Planning the major/minor
Students interested in an ENVS major or minor should work with their College Advising Center advisor or CAS faculty advisor to develop an academic plan that includes all requirements below. We ask that you choose the “Share with Lewis & Clark College” option at bottom of Share on this academic plan sheet so that ENVS faculty can readily access it. When developing this plan, students should check the ENVS future course sheet to ensure that a desired course is offered for a given semester and year.
Core course sequence
The following core courses are required, with satisfaction of new GE requirements noted:
- ENVS 160 Introduction to Environmental Studies (4 credits; GP)
- ENVS 220 Environmental Analysis (5 credits; BRW)
- ENVS 295 Environmental Engagement (4 credits; CPI)
- ENVS 350 Environmental Theory (4 credits; BRW, CPI)
- ENVS 400 Senior Seminar (4 credits)
Below are diagrams of the core course sequence and a four-year schedule, with required/recommended course timing in dark font, and optional timing in gray.
Breadth course options
In addition, the major requires two breadth courses from the natural sciences, two from the social sciences, and two from the humanities, of which no two courses may have the same departmental prefix. These courses satisfy the new GE requirements as noted below.
The two natural science courses, any of which satisfy the Natural Sciences GE requirement, include:
- BIO 201 Biological Core Concepts (prerequisite: BIO 110 Investigations in Biology)
- CHEM 100 Perspectives in Environmental Chemistry
- or CHEM 110 General Chemistry I
- GEOL 150 Environmental Geology
- or GEOL 170 Climate Science
Two social science courses are also required, including:
- ECON 260 Environmental and Natural Resource Economics (prerequisite: ECON 100 Principles of Economics)
plus one of the following social science courses:
- ENVS 460 Environmental Law & Policy
- IA 257 Global Resource Dilemmas (prerequisite: IA 100 Introduction to International Relations; BRW)
- or IA 340 International Political Economy (prerequisite as above)

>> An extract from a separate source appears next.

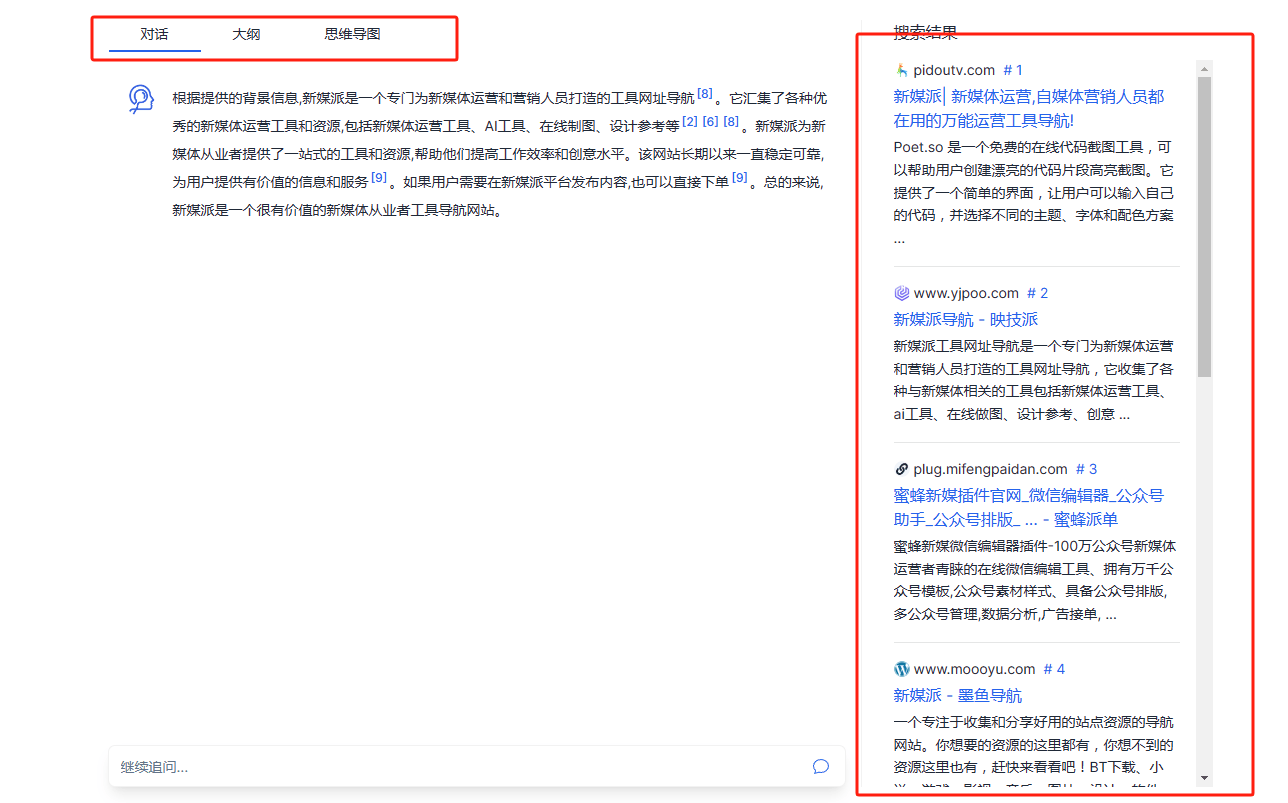Screen dimensions: 1288x803
Task: Open the 新媒派 新媒体运营 result link
Action: click(1028, 108)
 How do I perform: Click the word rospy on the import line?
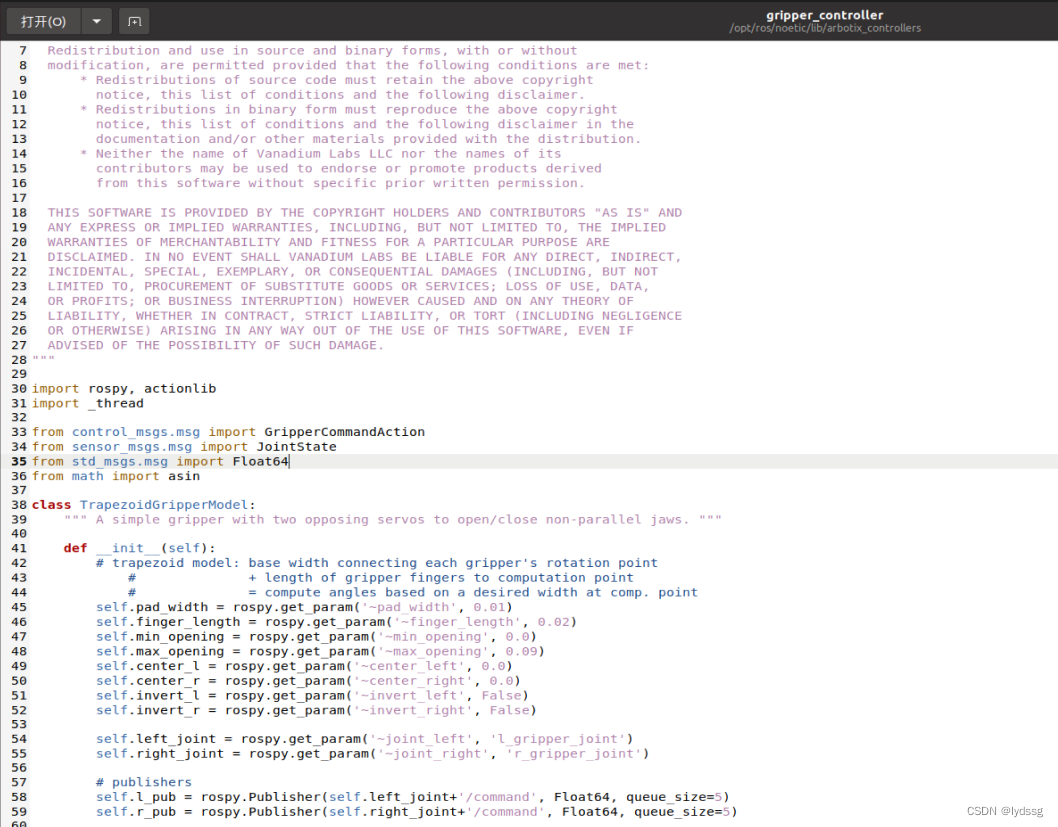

- SOAN 265 Critical Perspectives in Development (GP; prerequisite: SOAN 100 Introduction to Sociology or 110 Introduction to Cultural Anthropology; both CPI)
- or SOAN 305 Environmental Sociology (prerequisite as above)
Two of the following humanities courses are also required:
- ENG 276 Animals and Animal Rights in Literature (BRW, CA)
- HIST 239 Constructing the American Landscape (CPI)
- or HIST 261 Global Environmental History (CPI, GP, HP)
- or HIST 388 What’s for Dinner (CPI, GP)
- PHIL 215 Philosophy and the Environment (CPI)
- RELS 102 Food and Religion in America (HP)
Breadth courses may also potentially be satisfied by transfer of equivalent courses, via a course substitution form.
Below is a diagram of ENVS breadth courses, with prerequisite courses at left; please consult the college catalog for other prerequisites.
All Lewis & Clark courses intended to fulfill environmental studies major requirements must be taken for a letter grade, with the exception of ENVS 244 Practicum.
Although not required for the major, all environmental studies majors are strongly urged to complete MATH 131 Calculus I.
A minimum of 25 semester credits (six courses), distributed as follows:
- ENVS 160 Introduction to Environmental Studies
- ENVS 220 Environmental Analysis
- ENVS 295 Environmental Engagement
- One natural science breadth course chosen from the above list
- One social science breadth course chosen from the above list
- One arts and humanities breadth course chosen from the above list
All Lewis & Clark courses intended to fulfill environmental studies minor requirements must be taken for a letter grade.